**EXERCISE AIM**
All entries that follow are to be written out verbatim.
(EXCERPTED RECORDS begins)
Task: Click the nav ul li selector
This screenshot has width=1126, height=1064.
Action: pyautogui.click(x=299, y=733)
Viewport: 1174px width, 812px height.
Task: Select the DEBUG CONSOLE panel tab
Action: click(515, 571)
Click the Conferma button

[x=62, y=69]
(EXCERPTED RECORDS ends)
**RESULT**
Task: Click the nav ul li selector
This screenshot has width=1126, height=1064.
Action: pyautogui.click(x=299, y=733)
Viewport: 1174px width, 812px height.
Task: Select the DEBUG CONSOLE panel tab
Action: click(515, 571)
Click the Conferma button

[x=62, y=69]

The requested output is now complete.